*** Begin section ***

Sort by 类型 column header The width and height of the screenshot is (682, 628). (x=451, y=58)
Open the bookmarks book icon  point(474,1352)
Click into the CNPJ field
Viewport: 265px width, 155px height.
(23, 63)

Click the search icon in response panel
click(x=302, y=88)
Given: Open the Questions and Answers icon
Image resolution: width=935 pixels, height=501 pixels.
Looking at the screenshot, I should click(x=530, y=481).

*** End section ***
*** Begin section ***

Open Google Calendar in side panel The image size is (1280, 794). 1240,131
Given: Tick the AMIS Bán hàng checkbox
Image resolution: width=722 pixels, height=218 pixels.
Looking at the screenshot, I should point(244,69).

*** End section ***

◆ What the task asks ◆
From the records above, give again exactly the lines running from the line with "Sort by 类型 column" to the line with "Given: Open the Questions and Answers icon", inclusive.

◆ Answer below ◆
Sort by 类型 column header The width and height of the screenshot is (682, 628). (x=451, y=58)
Open the bookmarks book icon  point(474,1352)
Click into the CNPJ field
Viewport: 265px width, 155px height.
(23, 63)

Click the search icon in response panel
click(x=302, y=88)
Given: Open the Questions and Answers icon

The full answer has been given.